### Group Names:
Cheah Jun Yitt WQD180107  
Choo Jian Wei WQD180124  
Choong En Jun WQD180113  
Tan Yin Yen WQD180108  

### Topic: 
Poverty

# Costa Rican Household Poverty Level Prediction
Refer to the following link for detailed information for each variable of the dataset:  
https://www.kaggle.com/c/costa-rican-household-poverty-prediction/data


## Data Cleaning Process 
### 7003 Data Analytics Online class (26/03/2019)

## Load Data

In [53]:
import pandas as pd
import numpy as np

df = pd.read_csv("Data/costa-rican-household-poverty-prediction/train.csv")
df.head()

Unnamed: 0,Id,v2a1,hacdor,rooms,hacapo,v14a,refrig,v18q,v18q1,r4h1,...,SQBescolari,SQBage,SQBhogar_total,SQBedjefe,SQBhogar_nin,SQBovercrowding,SQBdependency,SQBmeaned,agesq,Target
0,ID_279628684,190000.0,0,3,0,1,1,0,,0,...,100,1849,1,100,0,1.0,0.0,100.0,1849,4
1,ID_f29eb3ddd,135000.0,0,4,0,1,1,1,1.0,0,...,144,4489,1,144,0,1.0,64.0,144.0,4489,4
2,ID_68de51c94,,0,8,0,1,1,0,,0,...,121,8464,1,0,0,0.25,64.0,121.0,8464,4
3,ID_d671db89c,180000.0,0,5,0,1,1,1,1.0,0,...,81,289,16,121,4,1.777778,1.0,121.0,289,4
4,ID_d56d6f5f5,180000.0,0,5,0,1,1,1,1.0,0,...,121,1369,16,121,4,1.777778,1.0,121.0,1369,4


# Missing Values


In [52]:
missing = pd.isna(df).sum()
missing[missing > 0]

v2a1         6860
v18q1        7342
rez_esc      7928
meaneduc        5
SQBmeaned       5
dtype: int64

**Columns with missing values:**  
v2a1, Monthly rent payment  
v18q1, number of tablets household owns  
rez_esc, Years behind in school  
meaneduc,average years of education for adults (18+)  
SQBmeaned, square of the mean years of education of adults (>=18) in the household  

**Solution:**
    - Create a new class "Unknown" for the first phase. 
    - Potentially impute a most probable value or feature mean   
    
*v2a1* - 6860 missing observations - Use mean  
*v18q1* - 7342 missing observations -  Replace missing value with zero  
*rez_esc* - 7928 missing observations - Suggest to remove this variable, as *escolari* variable, which means the years of *schooling* is sufficient to indicate a person’s education level  
*meaneduc* - 5 missing observations - Removing these observations are insignificant  
*SQBmeaned* - 5 missing observations - Removing these observations are insignificant  


## Inconsistent Data

In [56]:
df[["edjefe", "edjefa"]].head()

Unnamed: 0,edjefe,edjefa
0,10,no
1,12,no
2,no,11
3,11,no
4,11,no


- The same field which is stored as different values but indicates the same meaning.This would lead to inconsistencies.    
- For example:  
    1) For the ‘dependency’ column, the data are inconsistent. Some are ‘Yes’ ,’No’, while some are numeric values.  
        - Calculate the dependency rate using (hogar_mayor + hogar_nin)/(hogar_total)  
    2) For ‘edjefe’ and ‘edjefa’:  
        - Replace “yes” with 1  
        - Aggregate them to a single column to represent head of household years of education.  
        - If both are “no”, then the aggregated value should be 0.  


## Duplicate Data
- Remove duplicate records  

## Outliers/wrong data
- Remove outliers
- Eg: Under “Age” column, there are a few 0s,1s,2s etc, This does not seems right. We can remove rows that are questionable. 

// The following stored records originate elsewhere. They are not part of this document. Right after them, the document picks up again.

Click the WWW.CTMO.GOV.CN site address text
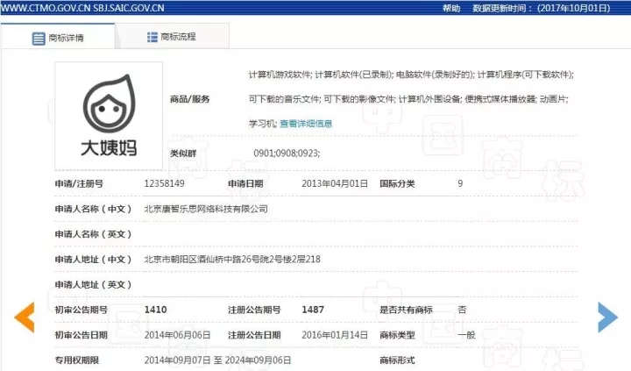 [x=46, y=7]
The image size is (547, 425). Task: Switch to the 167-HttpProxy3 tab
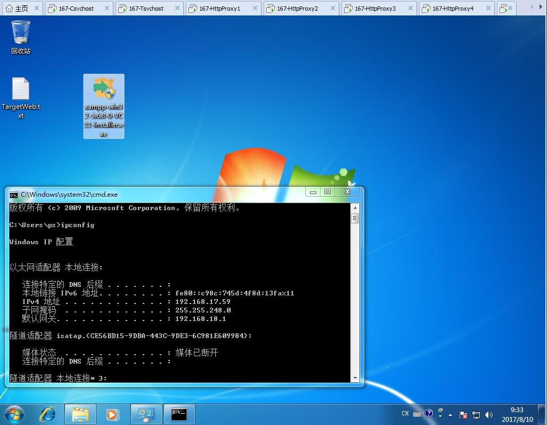coord(375,9)
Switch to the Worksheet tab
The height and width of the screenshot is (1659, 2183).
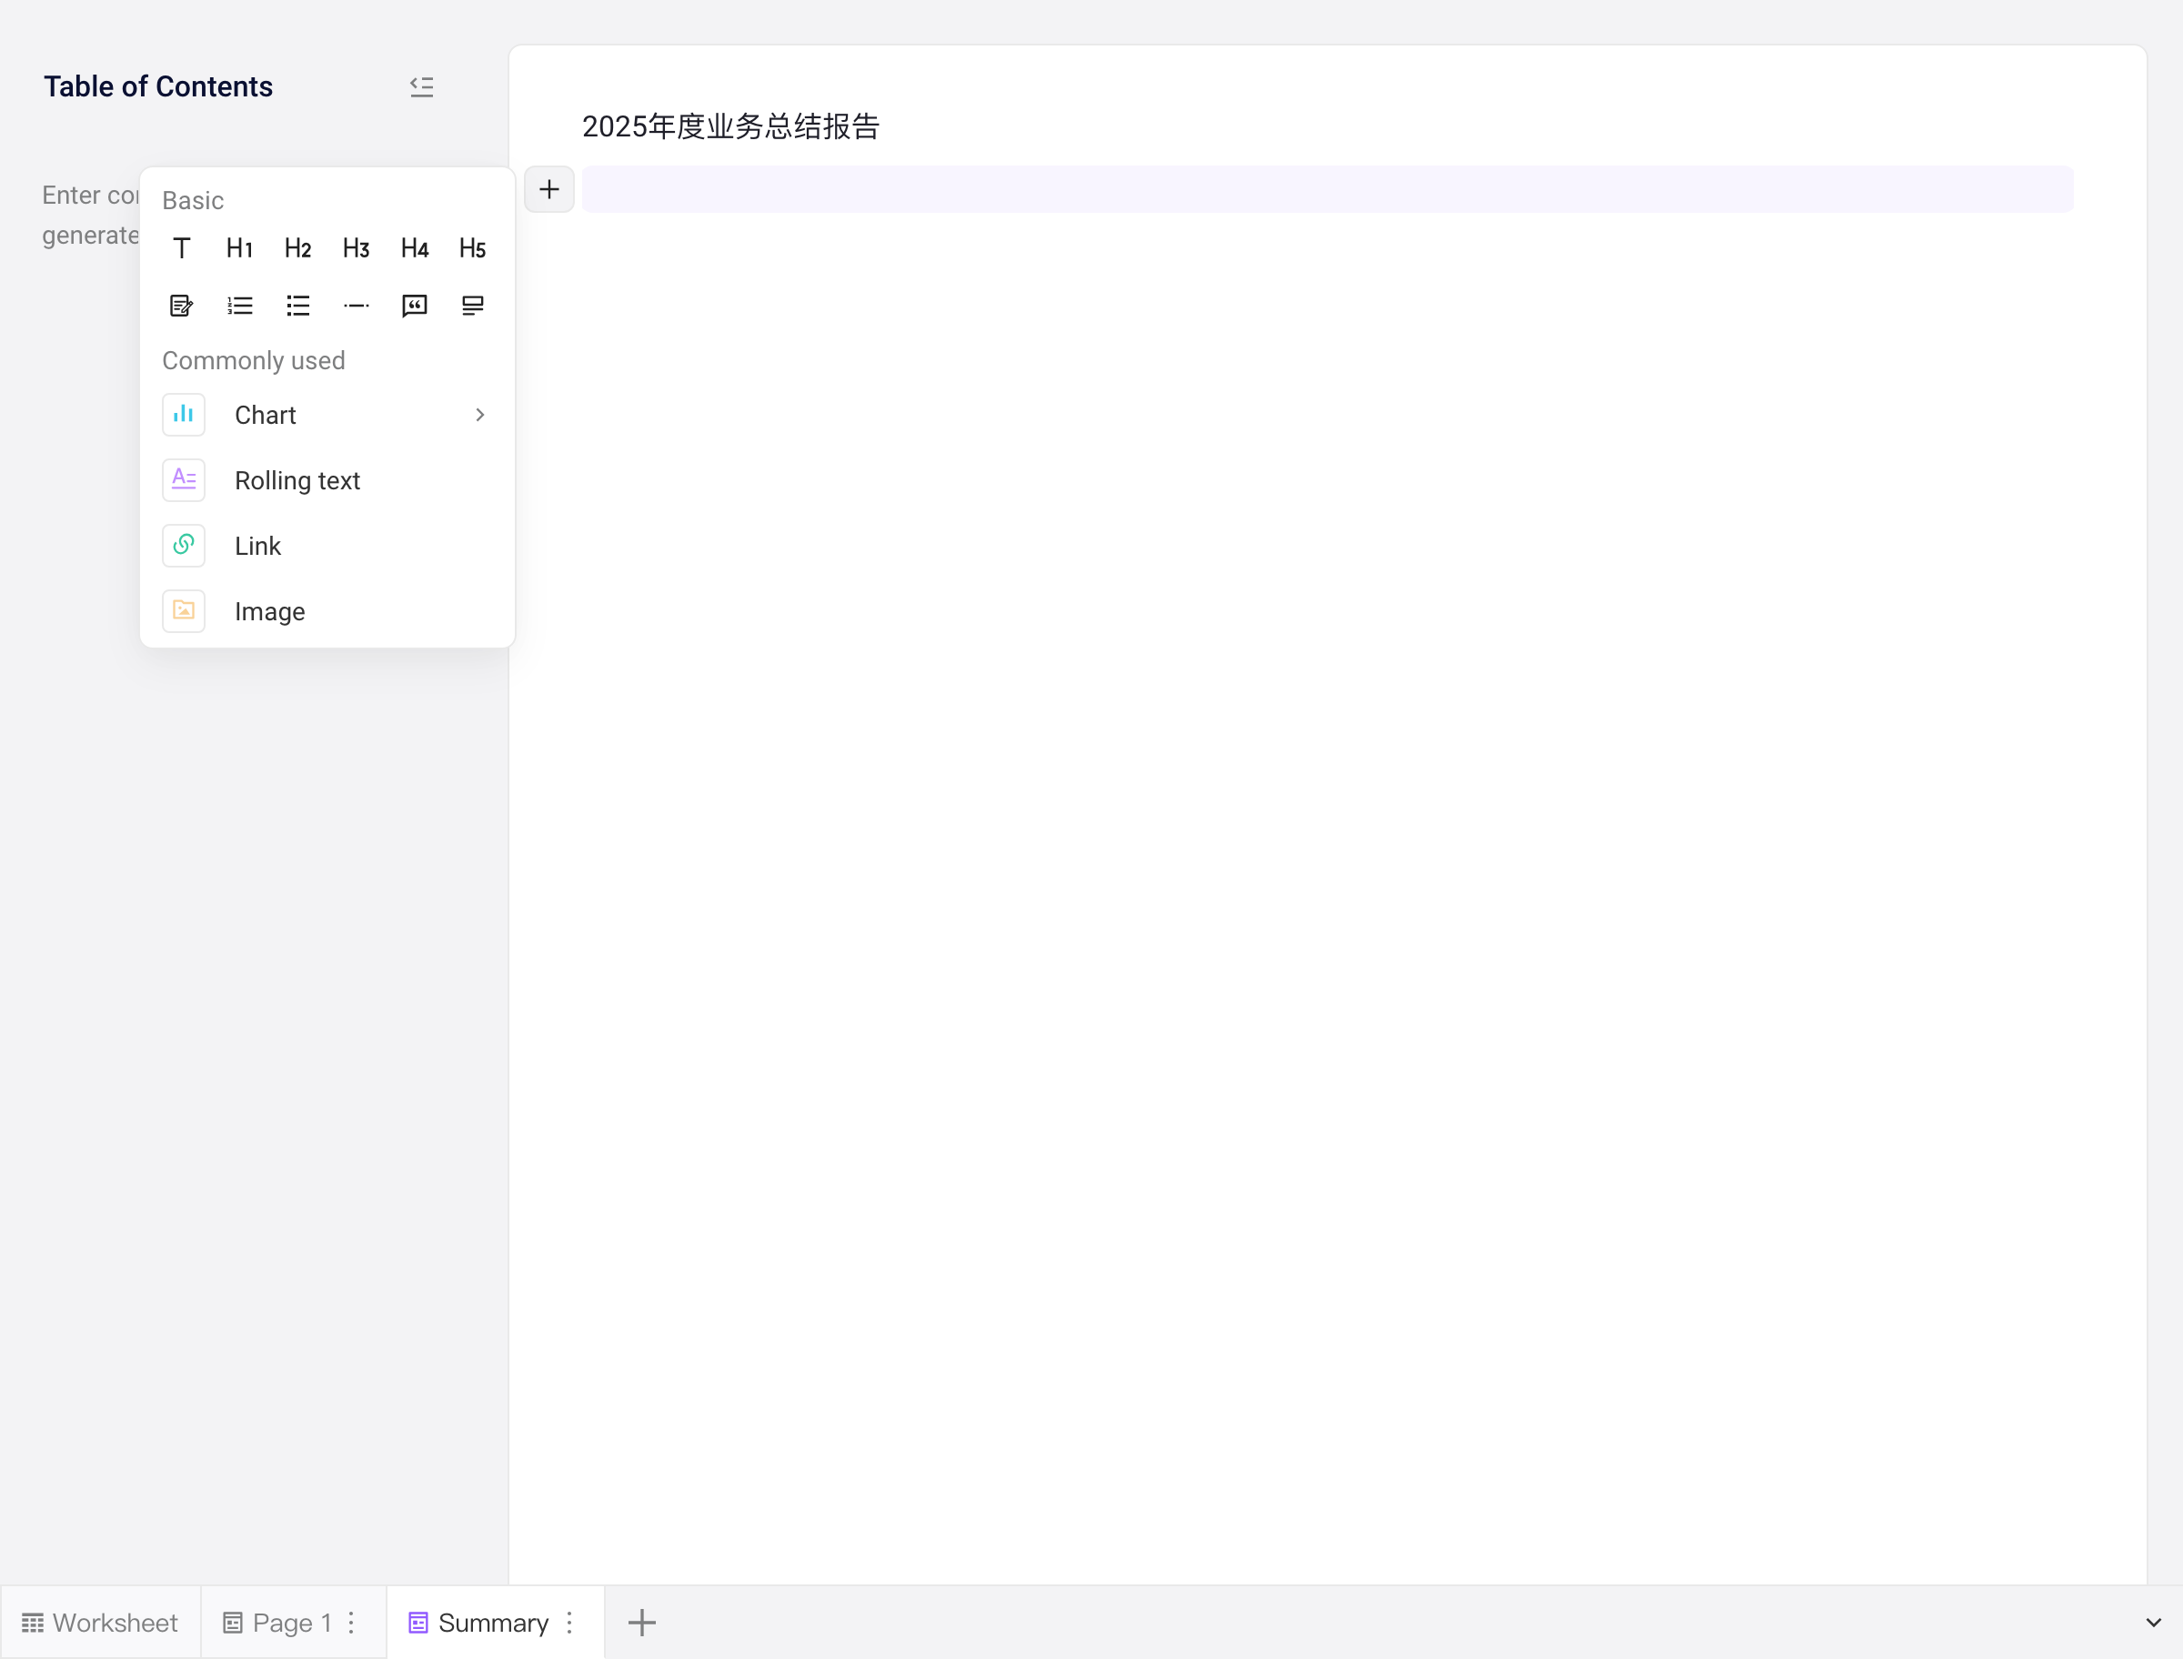click(100, 1622)
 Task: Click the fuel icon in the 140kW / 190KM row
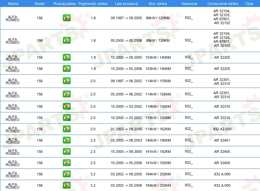tap(66, 140)
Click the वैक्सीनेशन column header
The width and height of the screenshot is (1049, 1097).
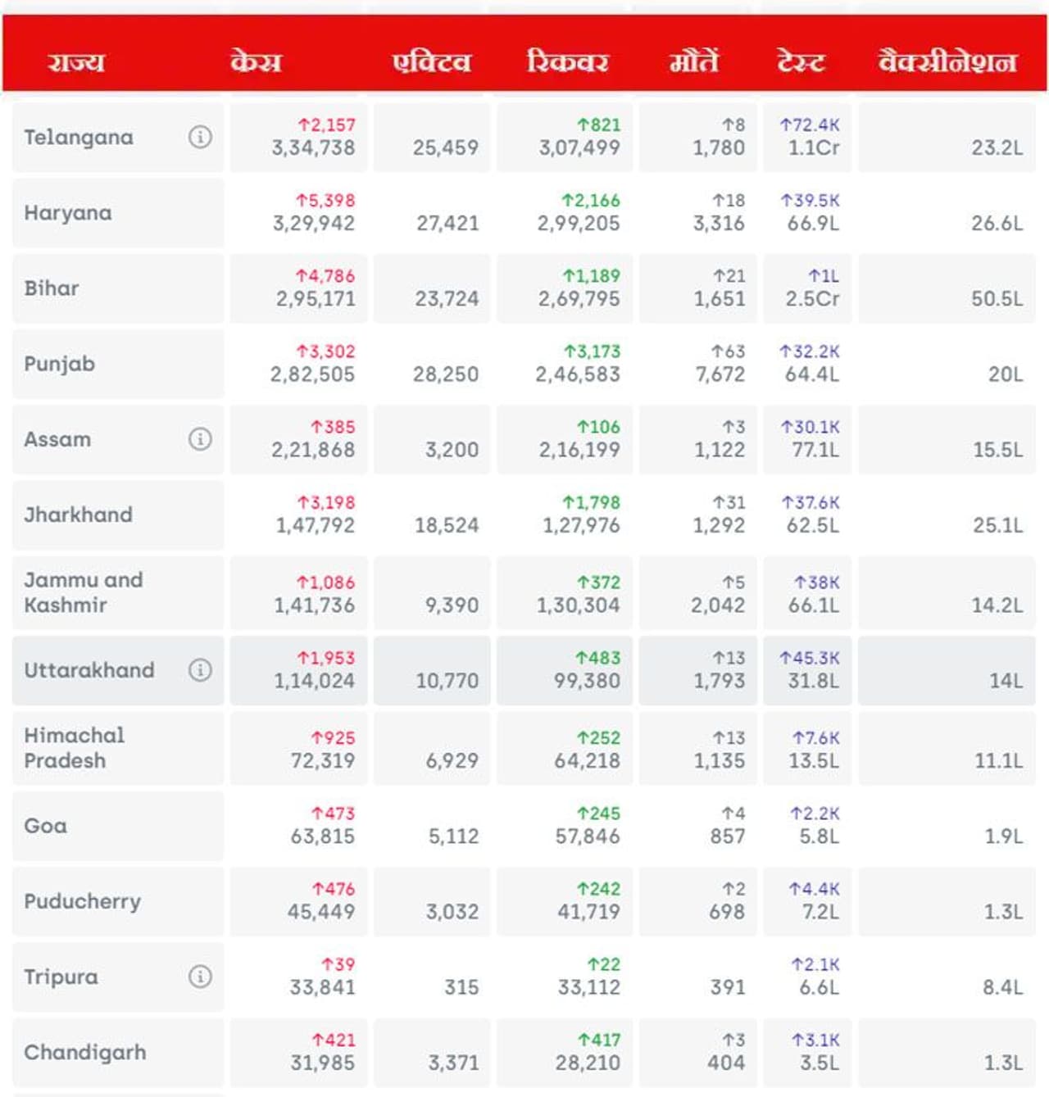[947, 62]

## Data Transformation (Dealing with Noisy Data)
### Binning: 
- Easier to visualize data with binning. One of the major attributes is monthly rent payment. We can select equal-depth partitioning for the monthly rent payment

### Aggregation: 
- We can aggregate columns that ask the same thing but of different results
- E.g. These variables can be aggregate to only one column
    - Gender:
        - male 
        - female
    - Predominant material on the outside wall:
        - paredblolad, =1 if predominant material on the outside wall is block or brick
        - paredzocalo, "=1 if predominant material on the outside wall is socket (wood,  zinc or absbesto"
        - paredpreb, =1 if predominant material on the outside wall is prefabricated or cement
        - pareddes, =1 if predominant material on the outside wall is waste material
        - paredmad, =1 if predominant material on the outside wall is wood
        - paredzinc, =1 if predominant material on the outside wall is zink
        - paredfibras, =1 if predominant material on the outside wall is natural fibers
        - paredother, =1 if predominant material on the outside wall is other
    - Predominant material on the floor
        - pisomoscer, "=1 if predominant material on the floor is mosaic,  ceramic,  terrazo"
        - pisocemento, =1 if predominant material on the floor is cement
        - pisoother, =1 if predominant material on the floor is other
        - pisonatur, =1 if predominant material on the floor is  natural material
        - pisonotiene, =1 if no floor at the household
        - pisomadera, =1 if predominant material on the floor is wood
    - Predominant material on the roof
        - techozinc, =1 if predominant material on the roof is metal foil or zink
        - techoentrepiso, "=1 if predominant material on the roof is fiber cement,  mezzanine "
        - techocane, =1 if predominant material on the roof is natural fibers
        - techootro, =1 if predominant material on the roof is other
        - cielorazo, =1 if the house has ceiling
    - Water provision
        - abastaguadentro, =1 if water provision inside the dwelling
        - abastaguafuera, =1 if water provision outside the dwelling
        - abastaguano, =1 if no water provision
    - Electricity
        - public, "=1 electricity from CNFL,  ICE,  ESPH/JASEC"
        - planpri, =1 electricity from private plant
        - noelec, =1 no electricity in the dwelling
        - coopele, =1 electricity from cooperative
    - Toilet
        - sanitario1, =1 no toilet in the dwelling
        - sanitario2, =1 toilet connected to sewer or cesspool
        - sanitario3, =1 toilet connected to  septic tank
        - sanitario5, =1 toilet connected to black hole or letrine
        - sanitario6, =1 toilet connected to other system
    - Main source of energy
        - energcocinar1, =1 no main source of energy used for cooking (no kitchen)
        - energcocinar2, =1 main source of energy used for cooking electricity
        - energcocinar3, =1 main source of energy used for cooking gas
        - energcocinar4, =1 main source of energy used for cooking wood charcoal
    - Rubbish disposal
        - elimbasu1, =1 if rubbish disposal mainly by tanker truck
        - elimbasu2, =1 if rubbish disposal mainly by botan hollow or buried
        - elimbasu3, =1 if rubbish disposal mainly by burning
        - elimbasu4, =1 if rubbish disposal mainly by throwing in an unoccupied space
        - elimbasu5, "=1 if rubbish disposal mainly by throwing in river,  creek or sea"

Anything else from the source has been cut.